Inferences for Deep Gaussian Process models in Pyro

In this tutorial, I want to illustrate how to use Pyro's Gaussian Processes module to create and train some deep Gaussian Process models. For the background on how to use this module, readers can check out some tutorials at http://pyro.ai/examples/.

The first part is a fun example to run HMC with a 2-layer regression GP models while the second part uses SVI to classify digit numbers.

In [1]:
%matplotlib inline
import matplotlib.pyplot as plt
import numpy as np
import seaborn as sns; sns.set()
from scipy.cluster.vq import kmeans2

import torch
import torch.nn as nn
from torch.distributions.transforms import AffineTransform
from torchvision import transforms

import pyro
import pyro.contrib.gp as gp
import pyro.distributions as dist
import pyro.infer as infer
import pyro.infer.mcmc as mcmc
from pyro.contrib import autoname
from pyro.contrib.examples.util import get_data_loader

pyro.set_rng_seed(0)

HMC with Heaviside data

Let's create a dataset from Heaviside step function.

In [2]:
N = 25
X = torch.rand(N)
y = (X >= 0.5).float() + torch.randn(N) * 0.01
plt.plot(X.numpy(), y.numpy(), "kx");

We will make a 2-layer regression model.

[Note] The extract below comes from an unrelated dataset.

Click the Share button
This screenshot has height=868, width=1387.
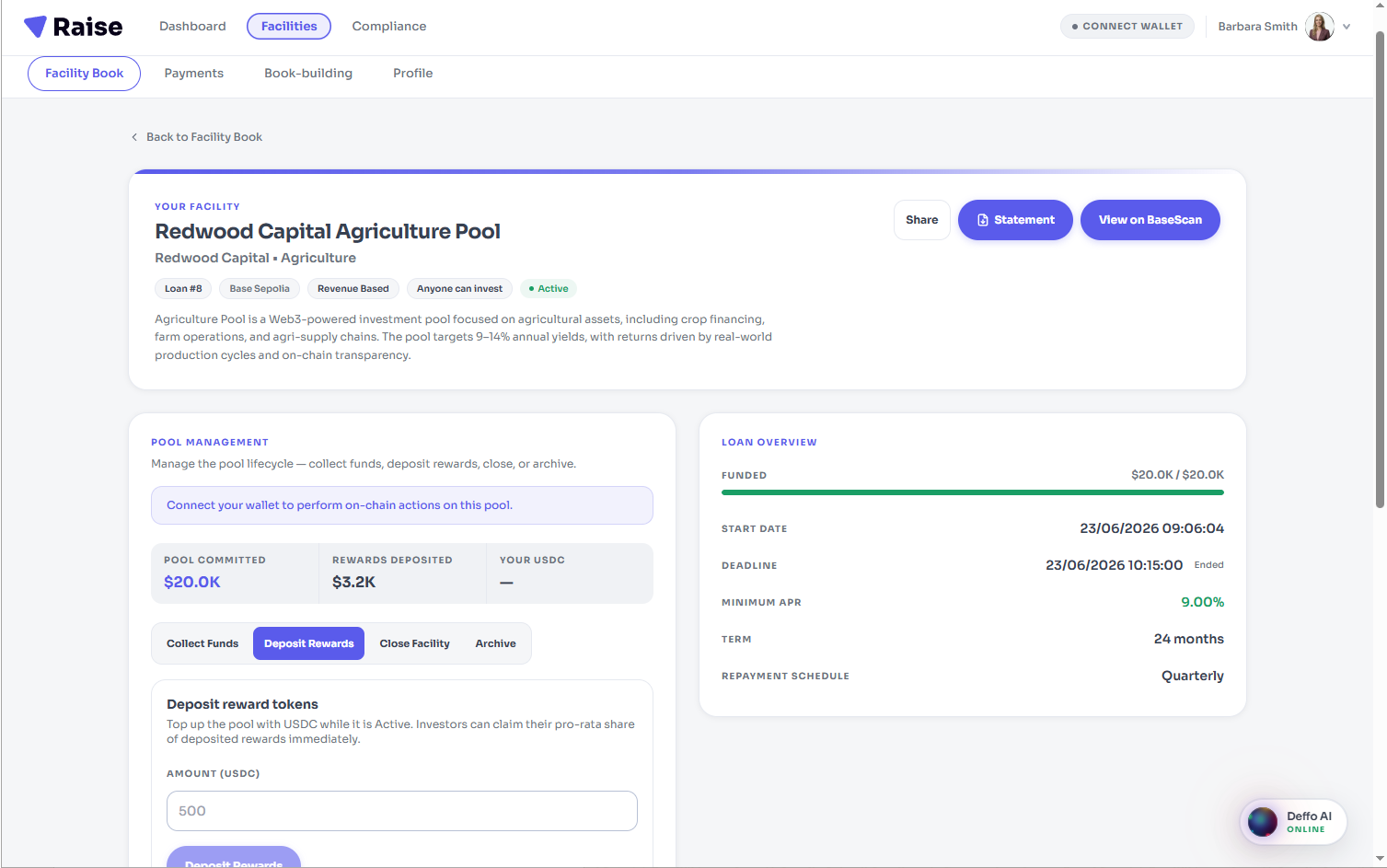pos(921,220)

We use the decorator name_count to avoid the conflict of parameter names from two layers.

In [3]:
# mean function is used as in [3]
gpr1 = gp.models.GPRegression(X, None, gp.kernels.RBF(1), noise=torch.tensor(1e-3),
                              mean_function=lambda x: x)
gpr1.kernel.set_prior("variance", dist.Exponential(10))
gpr1.kernel.set_prior("lengthscale", dist.LogNormal(0.0, 1.0))

gpr2 = gp.models.GPRegression(torch.zeros(N), y, gp.kernels.RBF(1), noise=torch.tensor(1e-3))
gpr2.kernel.set_prior("variance", dist.Exponential(1))
gpr2.kernel.set_prior("lengthscale", dist.LogNormal(0.0, 1.0))

@autoname.name_count
def model():
    h_loc, h_var = gpr1.model()
    gpr2.X = pyro.sample("h", dist.Normal(h_loc, h_var.sqrt()))
    gpr2.model()

Now, we run HMC to get 100 samples.

In [4]:
hmc_kernel = mcmc.NUTS(model)
posterior = mcmc.MCMC(hmc_kernel, num_samples=100).run()
Sample: 100%|██████████| 200/200 [01:01<00:00,  4.90it/s, step size=1.20e-01, acc. rate=0.975]

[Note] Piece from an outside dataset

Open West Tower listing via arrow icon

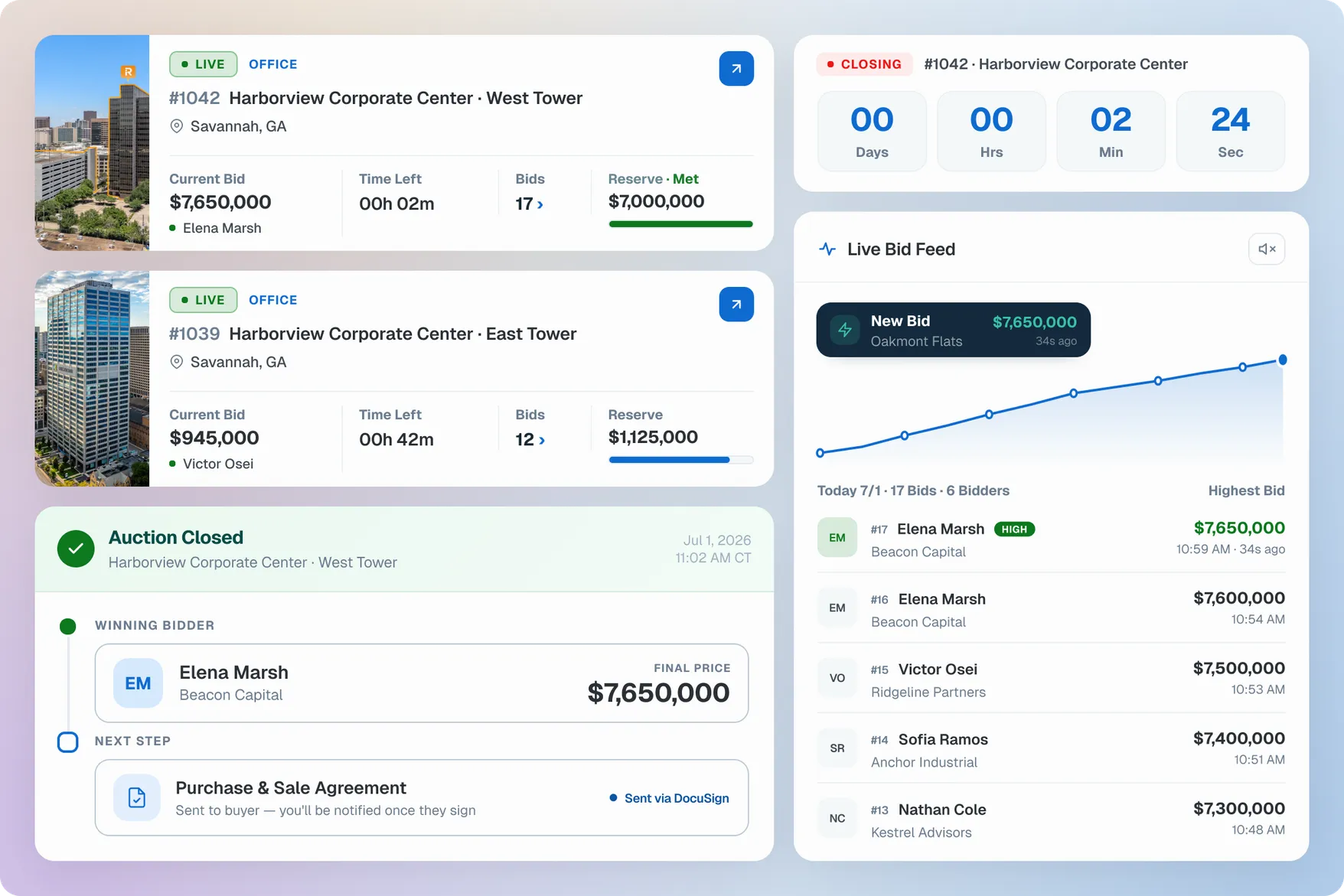(x=736, y=69)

Because sample sites are named automatically by autoname decorators, we use a prototype trace to inspect sites' names. Then we plot the marginal distribution of each latent site.

In [5]:
sites = pyro.poutine.trace(model).get_trace().stochastic_nodes
for name, support in posterior.marginal(sites).support().items():
    if name == "h":
        continue
    sns.distplot(support)
    plt.title(name)
    plt.show()

Let's test if the posterior can predict the Heaviside data. The first step is to make a predictive model.

In [6]:
@autoname.name_count
def predictive(X_new):
    # this sample statement will be replaced by a posterior sample `h`
    h = pyro.sample("h", dist.Normal(torch.zeros(N), 1))
    gpr1.y = h
    gpr2.X = h
    h_new_loc, h_new_var = gpr1(X_new)
    h_new = pyro.sample("h_new", dist.Normal(h_new_loc, h_new_var.sqrt()))
    y_loc, y_var = gpr2(h_new_loc)
    pyro.sample("y", dist.Normal(y_loc, y_var.sqrt()))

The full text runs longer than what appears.